[Stored items]
▽

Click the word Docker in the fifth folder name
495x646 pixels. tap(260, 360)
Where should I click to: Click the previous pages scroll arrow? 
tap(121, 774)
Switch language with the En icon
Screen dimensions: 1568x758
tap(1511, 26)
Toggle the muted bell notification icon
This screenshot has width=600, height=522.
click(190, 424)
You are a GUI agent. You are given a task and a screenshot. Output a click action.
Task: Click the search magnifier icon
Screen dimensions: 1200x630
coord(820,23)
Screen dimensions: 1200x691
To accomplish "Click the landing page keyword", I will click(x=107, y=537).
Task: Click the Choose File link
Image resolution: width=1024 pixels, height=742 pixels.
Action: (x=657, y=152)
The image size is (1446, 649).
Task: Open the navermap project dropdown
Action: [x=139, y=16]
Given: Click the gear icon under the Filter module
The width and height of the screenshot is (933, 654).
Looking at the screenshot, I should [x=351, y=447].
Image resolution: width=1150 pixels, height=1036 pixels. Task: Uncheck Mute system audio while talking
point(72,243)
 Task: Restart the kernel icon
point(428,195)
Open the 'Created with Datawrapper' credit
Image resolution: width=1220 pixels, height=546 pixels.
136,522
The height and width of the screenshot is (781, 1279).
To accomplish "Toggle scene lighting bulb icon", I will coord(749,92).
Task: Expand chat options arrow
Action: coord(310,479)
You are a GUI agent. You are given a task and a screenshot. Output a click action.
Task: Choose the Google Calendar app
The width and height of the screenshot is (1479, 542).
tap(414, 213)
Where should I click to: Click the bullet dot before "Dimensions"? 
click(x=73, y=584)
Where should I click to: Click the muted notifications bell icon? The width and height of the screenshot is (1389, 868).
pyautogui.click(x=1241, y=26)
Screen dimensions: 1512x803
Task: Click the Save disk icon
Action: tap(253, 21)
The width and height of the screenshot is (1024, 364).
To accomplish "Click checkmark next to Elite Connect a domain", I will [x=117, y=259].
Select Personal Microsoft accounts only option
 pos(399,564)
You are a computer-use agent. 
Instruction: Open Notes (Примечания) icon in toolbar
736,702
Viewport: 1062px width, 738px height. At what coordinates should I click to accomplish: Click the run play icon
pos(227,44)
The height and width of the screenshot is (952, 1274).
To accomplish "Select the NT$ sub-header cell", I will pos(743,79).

△

◆ What the exercise asks ◆
Above are records; repeat only the lines starting at the line with "Switch language with the En icon" and ending at the line with "Task: Click the Choose File link", exactly as they appear, both included.

◆ Response below ◆
Switch language with the En icon
Screen dimensions: 1568x758
tap(1511, 26)
Toggle the muted bell notification icon
This screenshot has width=600, height=522.
click(190, 424)
You are a GUI agent. You are given a task and a screenshot. Output a click action.
Task: Click the search magnifier icon
Screen dimensions: 1200x630
coord(820,23)
Screen dimensions: 1200x691
To accomplish "Click the landing page keyword", I will click(x=107, y=537).
Task: Click the Choose File link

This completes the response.